• **CONSIGNE**:
Répondez à ces questions sur l'extrait consacré au roman de Furukawa :
1. Comment s'appelle le garçon hermétique à la musique ?
2. Où habite le personnage de Leni ?
3. Combien de corbeaux s'échappent de l'amoncellement de sacs poubelles ?

─── EXTRAIT DU TEXTE ───

S'ouvrant sur le naufrage de deux enfants qui vont devoir survivre, seuls sur une île, ce roman de Furukawa devient captivant dès les premières pages. La narration est d'une fluidité remarquable et se fait organique quant au sort de ses protagonistes. On vibre avec eux et les images qui découlent des phrases subjuguent. D'un côté vous trouverez la survie et la violence avec Touta, garçon hermétique à la musique, de l'autre le mouvement et l'obsession avec Hitsujiko, dont la quête intérieure se fait danse.

Les 150 premières pages sont d'une efficacité rare chez cet auteur nippon qu'on adore et qui n'a jamais été aussi brillant. Ensuite vont entrer en scène les corbeaux, avec la venue du personnage de Leni, habitant du Liban nippon. Mais ce ne sera qu'une mise en bouche car Leni ne réapparaîtra que bien plus tard dans le roman.

"Sur le sol, entre un pilier de l'autoroute et l'escalier de la passerelle, il y avait une montagne noire en cours d'expansion. Une explosion noire ? Les yeux de Leni doutaient de ce qu'ils voyaient. C'était un rassemblement d'une dizaine de corbeaux s'échappant d'un amoncellement de sacs poubelles abandonnés là."

─── LIGNES FOURNIES ───

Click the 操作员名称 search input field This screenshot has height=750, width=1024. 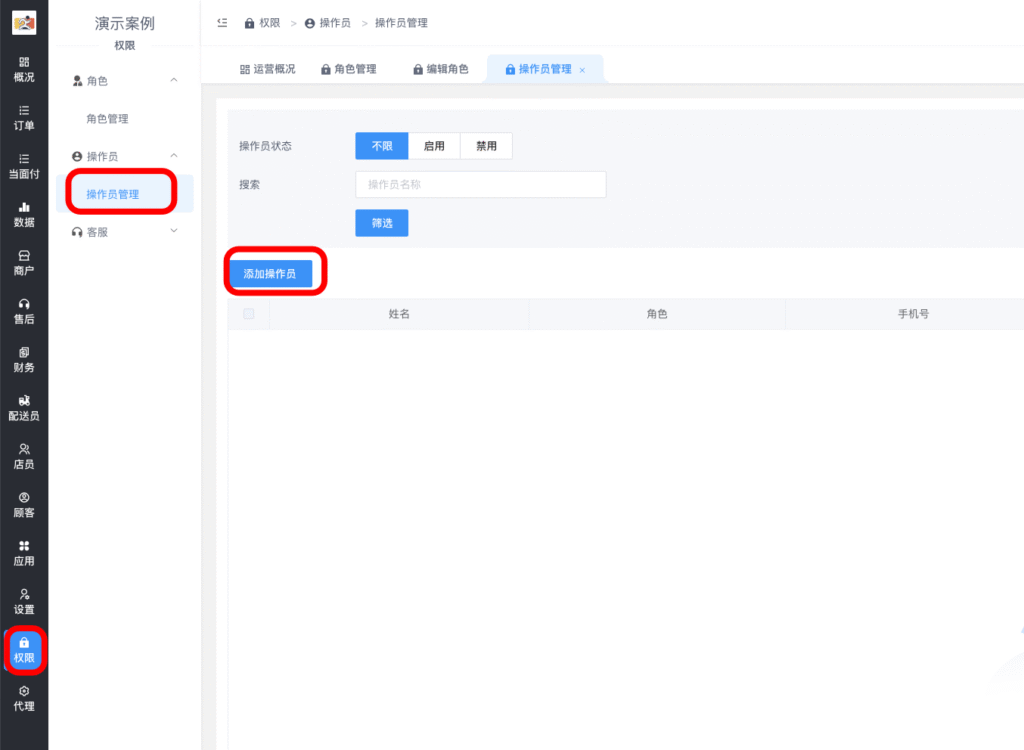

───
─── LIGNES FOURNIES ───

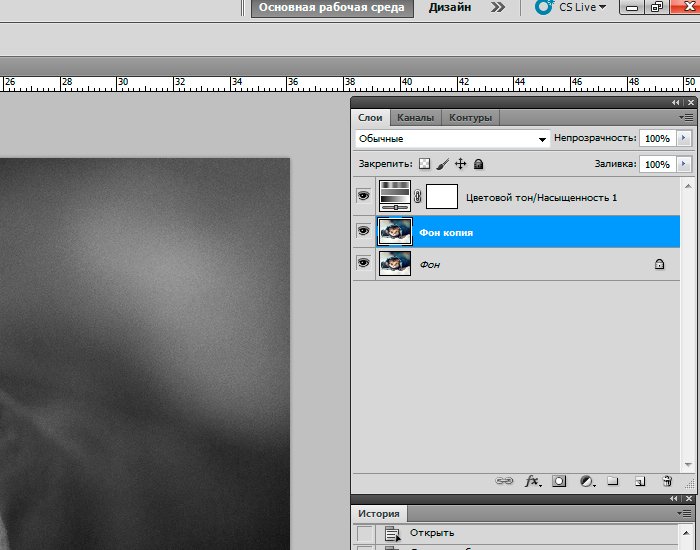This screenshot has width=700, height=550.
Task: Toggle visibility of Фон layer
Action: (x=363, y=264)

───

• **RÉPONSE**:
1. Touta
2. Au Liban nippon
3. Une dizaine